The GIGABYTE MZ72-HB0 (Rev 3.0) Motherboard Review: Dual Socket 3rd Gen EPYCby Gavin Bonshor on August 2, 2021 9:30 AM EST
Not all motherboards are created equal. On the face of it, they should all perform the same and differ only in the functionality they provide - however, this is not the case. The obvious pointers are power consumption, POST time, and latency. This can come down to the manufacturing process and prowess, so these are tested.
Power consumption was tested on the system while in a single MSI GTX 1080 Gaming configuration with a wall meter connected to the power supply. The only system that wasn't tested with a graphics card in our results is the GIGABYTE MZ72-HB0, which was tested via the ASPEED AST2500 BMC Controller.
Our power supply has ~75% efficiency > 50W, and 90%+ efficiency at 250W, suitable for both idle and multi-GPU loading. This method of power reading allows us to compare the power management of the UEFI and the board to supply components with power under load, and includes typical PSU losses due to efficiency. These are the real-world values that consumers may expect from a typical system (minus the monitor) using this motherboard.
While this method for power measurement may not be ideal, and you feel these numbers are not representative due to the high wattage power supply being used (we use the same PSU to remain consistent over a series of reviews, and the fact that some boards on our testbed get tested with three or four high powered GPUs), the important point to take away is the relationship between the numbers. These boards are all under the same conditions, and thus the differences between them should be easy to spot.

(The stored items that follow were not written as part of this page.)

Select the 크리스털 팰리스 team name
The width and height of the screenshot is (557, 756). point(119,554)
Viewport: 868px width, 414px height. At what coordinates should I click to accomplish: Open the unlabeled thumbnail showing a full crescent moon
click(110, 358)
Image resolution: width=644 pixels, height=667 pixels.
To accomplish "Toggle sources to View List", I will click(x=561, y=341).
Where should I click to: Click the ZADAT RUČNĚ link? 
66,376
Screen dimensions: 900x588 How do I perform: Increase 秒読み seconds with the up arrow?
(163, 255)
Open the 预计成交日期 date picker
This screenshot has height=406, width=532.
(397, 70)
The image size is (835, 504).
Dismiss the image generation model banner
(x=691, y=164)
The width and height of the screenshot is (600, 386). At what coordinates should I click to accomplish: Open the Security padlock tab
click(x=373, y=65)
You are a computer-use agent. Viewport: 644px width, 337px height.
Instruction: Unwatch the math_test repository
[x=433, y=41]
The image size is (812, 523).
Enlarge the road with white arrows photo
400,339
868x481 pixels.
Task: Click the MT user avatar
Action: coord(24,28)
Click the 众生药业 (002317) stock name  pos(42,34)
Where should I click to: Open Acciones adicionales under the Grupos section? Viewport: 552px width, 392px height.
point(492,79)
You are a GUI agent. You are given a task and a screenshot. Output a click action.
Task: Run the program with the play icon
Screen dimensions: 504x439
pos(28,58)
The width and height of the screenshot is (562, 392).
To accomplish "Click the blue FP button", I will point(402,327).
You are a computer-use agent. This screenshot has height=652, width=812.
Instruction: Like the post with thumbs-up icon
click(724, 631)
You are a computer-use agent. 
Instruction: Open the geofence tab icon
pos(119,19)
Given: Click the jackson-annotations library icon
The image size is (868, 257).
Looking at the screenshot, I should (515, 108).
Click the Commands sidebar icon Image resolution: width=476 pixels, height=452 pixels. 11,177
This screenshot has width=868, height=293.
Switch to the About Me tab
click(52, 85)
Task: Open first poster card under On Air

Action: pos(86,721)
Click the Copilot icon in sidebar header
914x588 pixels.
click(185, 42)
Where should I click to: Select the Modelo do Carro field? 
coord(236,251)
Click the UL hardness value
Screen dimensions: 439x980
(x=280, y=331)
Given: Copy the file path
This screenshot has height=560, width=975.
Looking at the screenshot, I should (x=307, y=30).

GIGABYTE MZ72-HB0 Long Idle result was powered off with the BMC controller on - normally this test is idle in the OS and left until the display turns off. It just goes to show how much power keeps the BMC going.
When comparing power consumption figures to other AMD EPYC/Threadripper boards we've tested, we don't really have any main comparison points. In the EPYC 7351P testing, we were using a single CPU at 170 W, whereas in the GIGABYTE, we have two AMD EPYC 7763 processors which each have a 280 W TDP. At full load, is monstrous on the power with a peak power reading of 782 W at the wall. In our long idle test, the board was powered down barring the BMC controller, which is apparent in our figures with a low power reading of just 14.6 W.
Non-UEFI POST Time
Different motherboards have different POST sequences before an operating system is initialized. A lot of this is dependent on the board itself, and POST boot time is determined by the controllers on board (and the sequence of how those extras are organized). As part of our testing, we look at the POST Boot Time using a stopwatch. This is the time from pressing the ON button on the computer to when Windows starts loading. (We discount Windows loading as it is highly variable given Windows-specific features.)
When it came to POST time testing, we typically see that server and workstation models have a much longer POST time than conventional desktop models. This is due to controller initializations and as such, the GIGABYTE takes between two to three minutes to boot into Windows. With non-essential controllers disabled including networking, we did manage to shave an additional 15 seconds off the default POST time.
Deferred Procedure Call latency is a way in which Windows handles interrupt servicing. In order to wait for a processor to acknowledge the request, the system will queue all interrupt requests by priority. Critical interrupts will be handled as soon as possible, whereas lesser priority requests such as audio will be further down the line. If the audio device requires data, it will have to wait until the request is processed before the buffer is filled.
If the device drivers of higher priority components in a system are poorly implemented, this can cause delays in request scheduling and process time. This can lead to an empty audio buffer and characteristic audible pauses, pops and clicks. The DPC latency checker measures how much time is taken processing DPCs from driver invocation. The lower the value will result in better audio transfer at smaller buffer sizes. Results are measured in microseconds.
Typically server and workstation motherboards aren't optimized for DPC latency out of the box, and as we test DPC at default settings, the GIGABYTE is certainly not optimized for this.